Native advertising is a $2.4 billion "thing," and it's not going away
We're about two years into the native advertising era. This mutant form of in-stream advertising is no longer a hot new category. The BuzzFeed-fueled buzz of native's hyped-up arrival has very much worn off.
This year, native advertising endured several backlashes, and it survived. For example, The Atlantic incident, where Scientologists paid to run an article praising the religion's expansion. The Atlantic pulled its piece. There was also the bizarre BuzzFeed collaboration with the Economist, which was widely mocked. And Forbes. Well, you know...
A never ending stream of of panel discussions ensued. We asked ourselves, is native advertising ethical? Are we deceiving the reader?
Jill Abramson, executive editor of the New York Times, declared that the Times would likely not adopt native advertising, because blurring the line between editorial and advertising would hurt the trust that the publication had spent 162 years earning from its readers.
Aw, well, the hell with trust. The New York Times then announced that it would, in fact, be adopting native advertising after all, prompting Ad Age to run the headline, "The New York Times Is Going To Label the Hell Out of Its Native Ads." If you label the hell out of a native ad, though, readers will know it's an ad (which defeats the purpose), so then is it still native?
The Times is not the only traditional media company to embrace native advertising. The Washington Post has. And Forbes, of course. The Wall Street Journal. The Atlantic. Likewise, new media companies including BuzzFeed, Mashable, and Politico have also gone native.
Like it or hate it, native advertising is now officially a "thing." The Federal Trade Commission recognized that much by holding a hearing to discuss the category earlier this month. The panel concluded nothing, except that it "raised more questions than it answered."
But we haven't known just how big of a "thing" native is until recently. The Interactive Advertising Bureau does not measure it, because it can't be standardized across sites and apps and outlets. (That is, after all, the very nature of native. It's "native" to each format.) Native is closely interwoven with social and mobile advertising, and it's difficult to extract it as a sub-category.
That hasn't stopped others from trying. Last week BIA/Kelsey reported that native advertising represented $2.4 billion in advertising spend this year, a 77 percent increase over last year. The study expects native advertising to hit $5 billion in 2017. BIA/Kelsey defines native advertising as "branded content integrated directly within a social network’s user experience (i.e., the newsfeed or content stream)." It's hard to break those things out -- Facebook doesn't break out how much of its ad spend is Sponsored Stories versus its boring old display ads on the side of the page, for example.
eMarketer data tells a similar story, predicting $1.9 billion in native ad executions this year and $3.2 billion by 2017. Of course, eMarketer counts its dollars differently, putting social media ad spend like Sponsored Stories on Facebook in the "display" bucket, and only including sponsored stories like that of BuzzFeed, Mashable, and Vice media in the "native" bucket.

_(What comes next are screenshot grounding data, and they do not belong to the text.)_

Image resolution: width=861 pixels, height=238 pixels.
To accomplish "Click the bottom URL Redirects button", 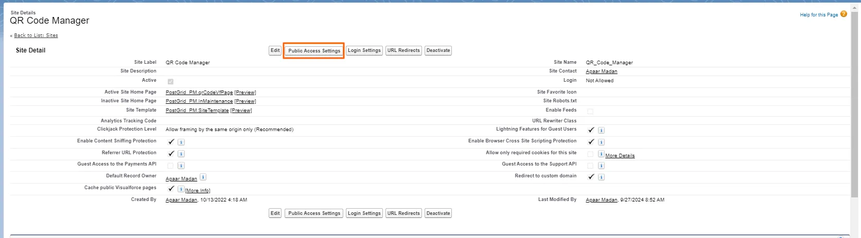I will (403, 213).
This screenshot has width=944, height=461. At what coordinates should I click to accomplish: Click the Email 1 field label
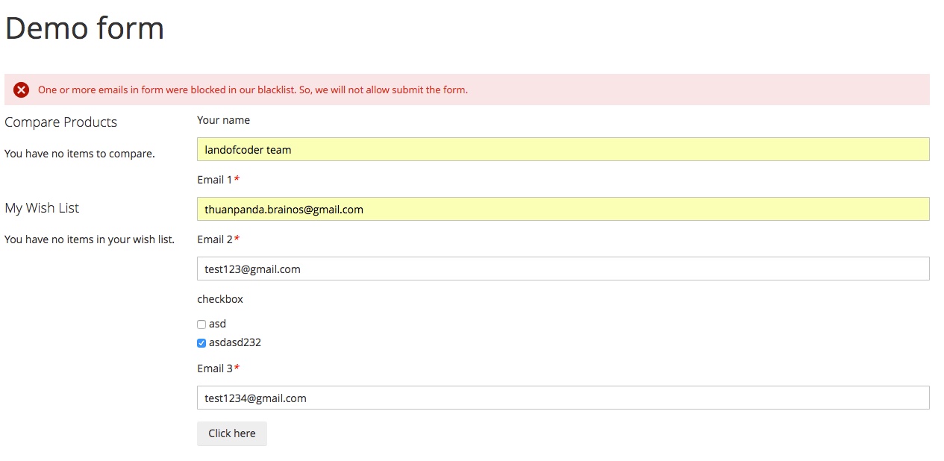(215, 180)
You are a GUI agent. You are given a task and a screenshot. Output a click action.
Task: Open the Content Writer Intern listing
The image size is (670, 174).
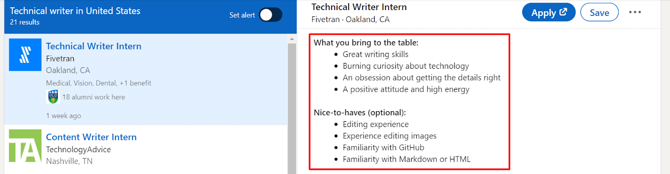(x=91, y=137)
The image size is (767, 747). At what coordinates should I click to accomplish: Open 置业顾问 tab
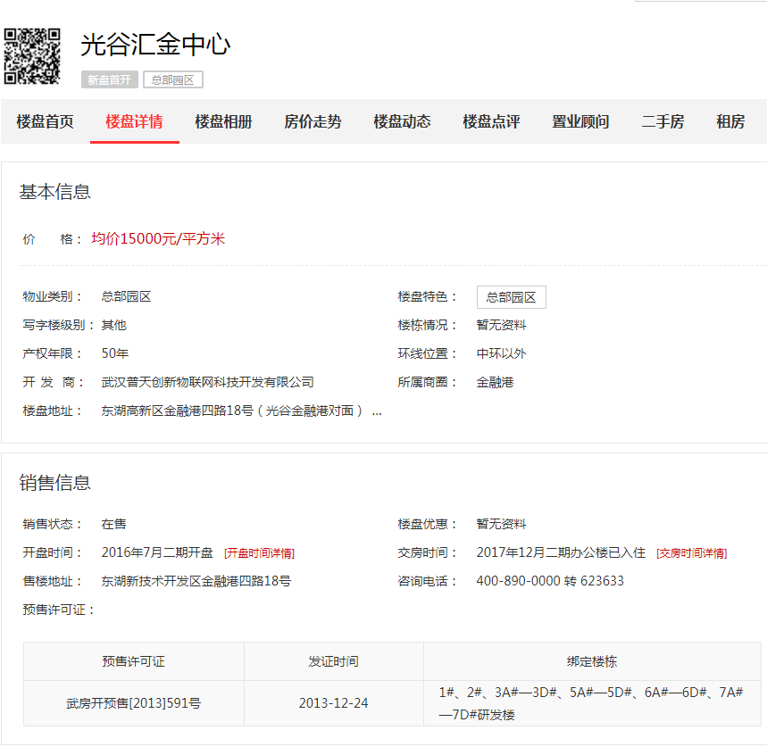pos(580,122)
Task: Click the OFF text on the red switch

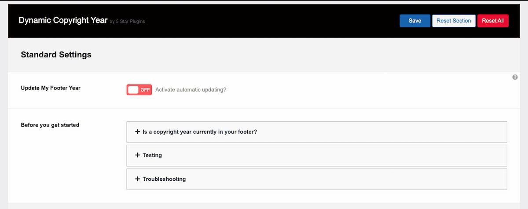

These numbers are nothing to scoff at. Native is here to stay and those big question marks about scale are no longer being asked. (The answer -- "we don't know yet" -- is not particularly satisfying, but nonetheless, the questions are no longer being asked.)
Now, the conversation about native advertising will be less about what it is, and how it works, and more about whether it works or not.
Henry Blodget, CEO of Business Insider, says he's not interested in native advertising because he doesn't think it's a very good ad. Not to mention, it only reaches the people who clicked on that specific sponsored story.
"Some of the stuff BuzzFeed’s doing, I wonder about it," he said at a recent PandoMonthly. "What I see is a very entertaining listicle with some fun GIFs on it, and then I see a tiny little blurb that says 'Brought to you by' at the top. What I think when I see it is, ‘Hey, wait a minute, the listicle has nothing to do with the sponsor, and I get a tiny little message. Whereas if I just bought an ad it would be big and beautiful, and beautifully designed, and I’d get the message that way.'"
As native advertising becomes an increasingly large piece of the overall digital ad spend in 2014, this will be the big challenge to solve.